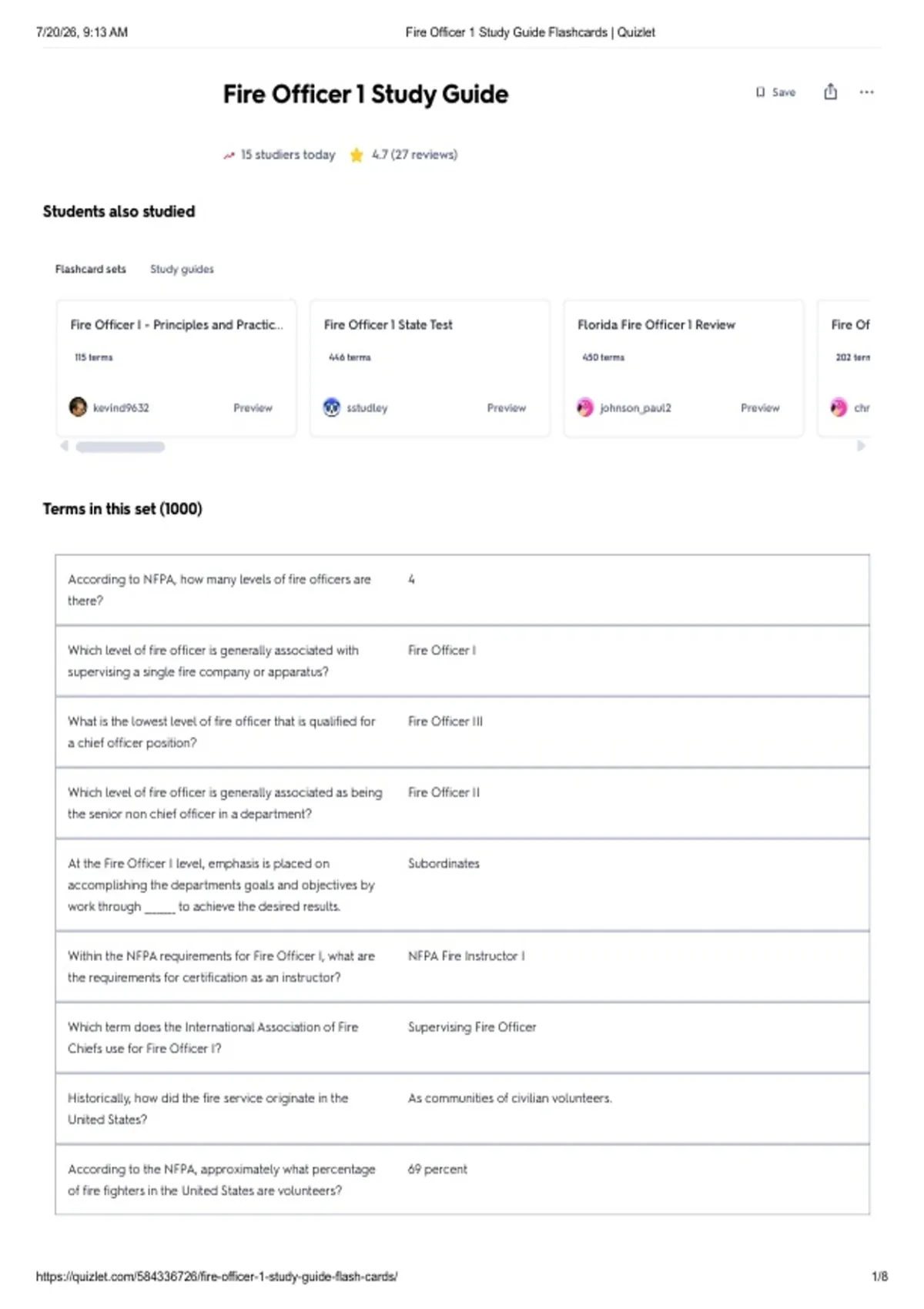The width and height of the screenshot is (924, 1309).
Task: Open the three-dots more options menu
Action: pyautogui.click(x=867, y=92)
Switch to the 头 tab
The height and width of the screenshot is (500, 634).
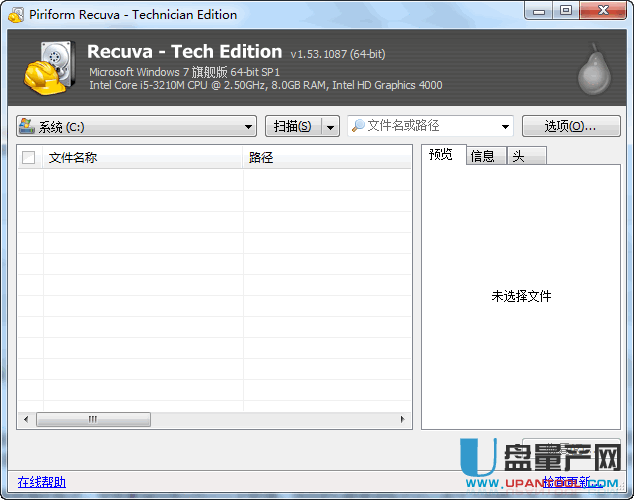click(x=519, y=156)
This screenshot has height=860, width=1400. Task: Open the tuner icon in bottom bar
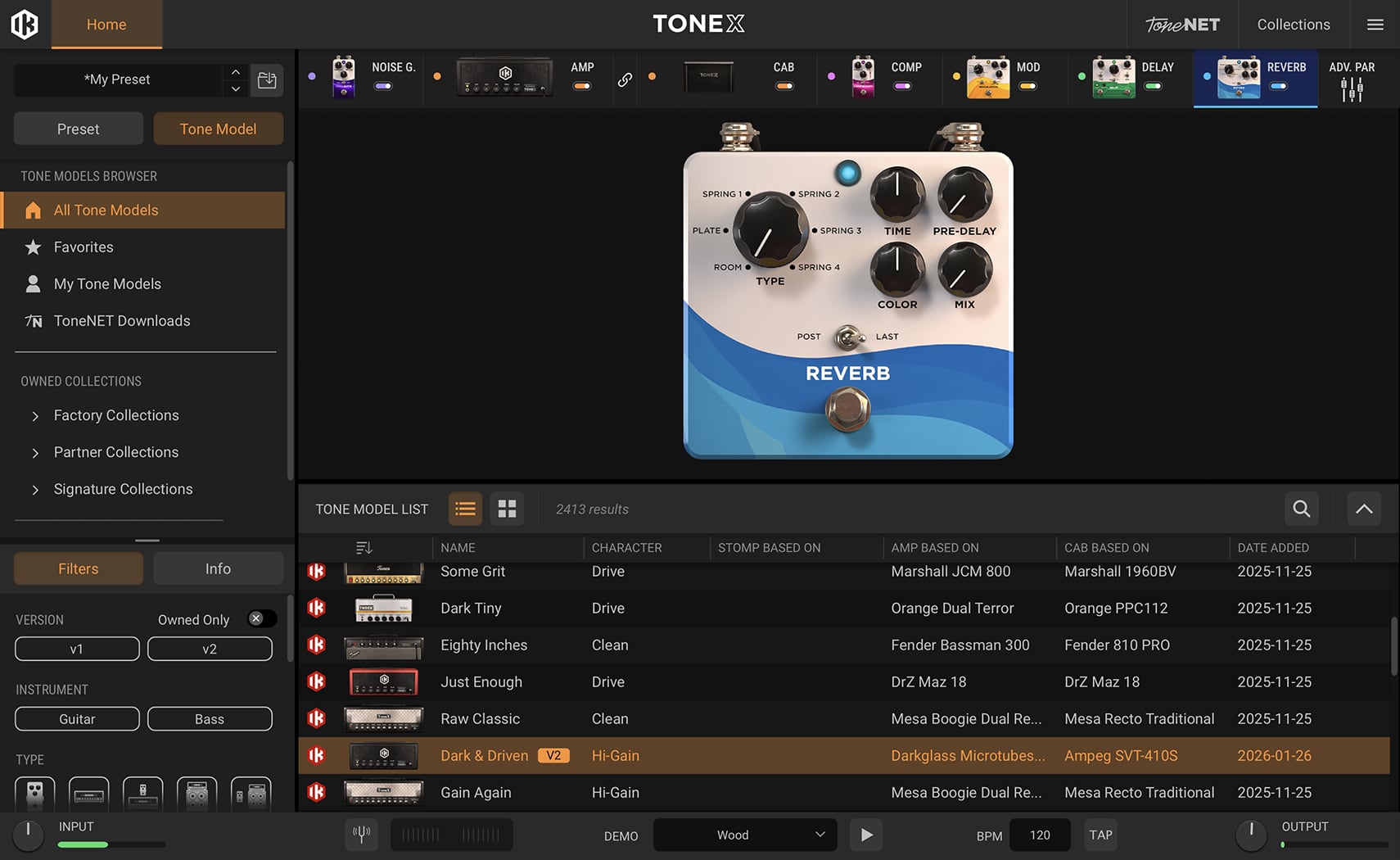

☆ ☆ ☆

> _Problem requirements_
Return verbatim every line from the line containing "The height and" to the last line of the entries above, inclusive, and leave out the pictures.

> _Answer to this problem_
The height and width of the screenshot is (500, 634).
click(x=519, y=156)
This screenshot has height=860, width=1400. Task: Open the tuner icon in bottom bar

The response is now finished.